Addressing environmental factors such as indoor air pollution (by providing affordable clean indoor stoves, for example) and encouraging good hygiene in crowded homes also reduces the number of children who fall ill with pneumonia.

In children infected with HIV, the antibiotic cotrimoxazole is given daily to decrease the risk of contracting pneumonia.

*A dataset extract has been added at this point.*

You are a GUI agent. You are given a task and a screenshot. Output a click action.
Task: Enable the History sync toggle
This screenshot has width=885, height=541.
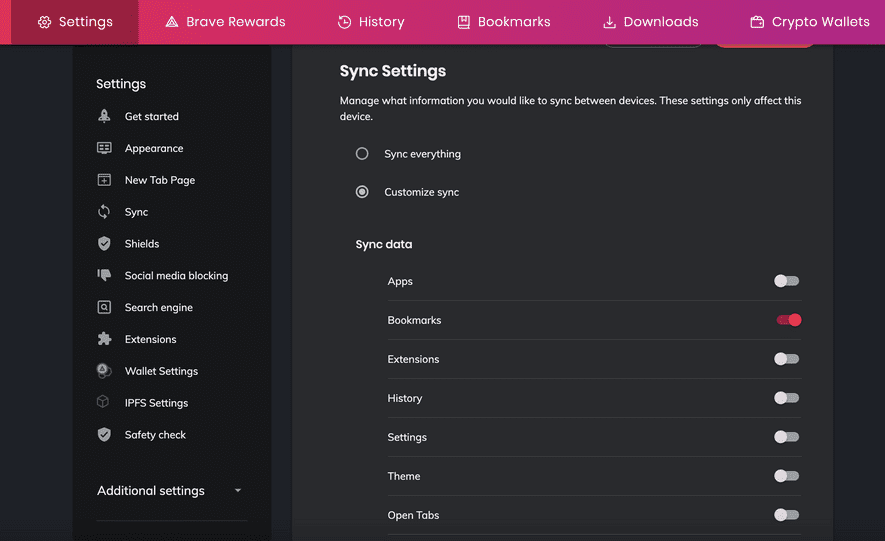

Pneumonia Prevention and How to Care for Your Child

  • Keep your child away from children (and adults) who are sick. If you child is sick with upper or lower respiratory tract symptoms (e.g. runny nose, cough and sneezing), it is best to keep them away from healthy children.
  • Make sure your child is vaccinated. The Hib and Pneumococcal vaccines (PVC13) will help protect your child against bacterial pneumonias.
  • Make sure your child gets a flu shot. Did you know the influenza (flu) virus could turn into pneumonia?
  • Frequent hand washing with warm water and soap is very important to prevent viruses or bacteria from entering the body when hands come in contact with your child’s nose or mouth. When you’re on the go, use hand sanitizer.
  • Don’t let your child share eating utensils, cups or straws with others. Same goes for facial tissue and handkerchiefs.

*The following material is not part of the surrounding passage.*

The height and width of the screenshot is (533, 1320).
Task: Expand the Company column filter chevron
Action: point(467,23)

Caring for a Child Battling Pneumonia

If you think your child has pneumonia, schedule an appointment with their pediatrician promptly. In most cases, pneumonia can be treated at home after your child sees their doctor, but in more serious cases children require hospitalization.

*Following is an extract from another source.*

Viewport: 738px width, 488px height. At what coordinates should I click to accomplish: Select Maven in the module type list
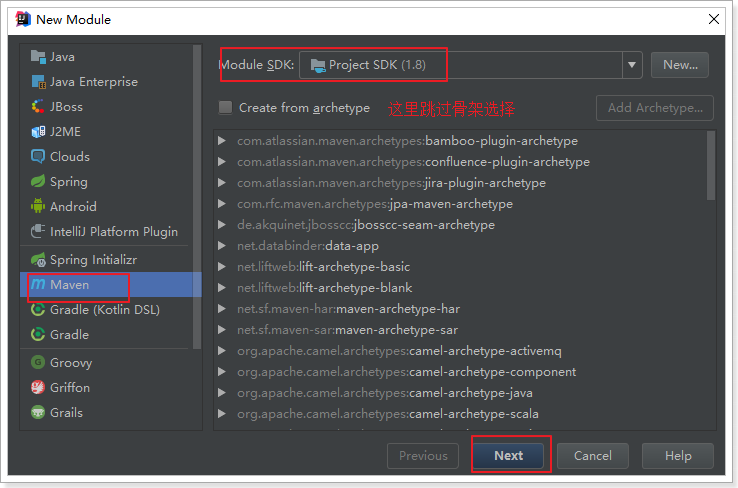70,285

Tips for caring for your child at home:

  • If your child’s pediatrician prescribes antibiotics, give them to your child at the correct time each day and for the entire duration prescribed. Don’t stop the antibiotic after a few days even if your child is feeling better. Address any concerns about the medication or side effects with the pediatrician.
  • Check with your child’s pediatrician before giving over the counter cough and cold medications (Many of these are NOT recommended for children under six years of age).
  • Check your child’s temperature with a thermometer. Anything greater than 100.4 F is considered a fever. Do not attempt to guess if your child has a fever by simply feeling if their body seems hot.
  •  Keep your child well hydrated. This is a golden rule for almost any type of illness to prevent dehydration.
  • Allow your child to get plenty of rest—naps, quiet play and lounging on the couch work the best.
  • A humidifier helps moisten the air and may help your child breathe better.
  • If you notice your child is having difficulty breathing (rapid chest rise, tummy moving in and out fast, sucking in at or under the ribs with breathing or nasal flaring), take them immediately to the emergency room for evaluation.
  • Your child’s lips and nail beds should be rosy pink, not blue or gray, which is a sign your child may not be getting enough oxygen.  If this happens, your child needs to be seen by a doctor immediately.
  • If your child is treated at home for pneumonia and is not getting better or looks worse, take them back to the doctor for evaluation. They may require hospitalization.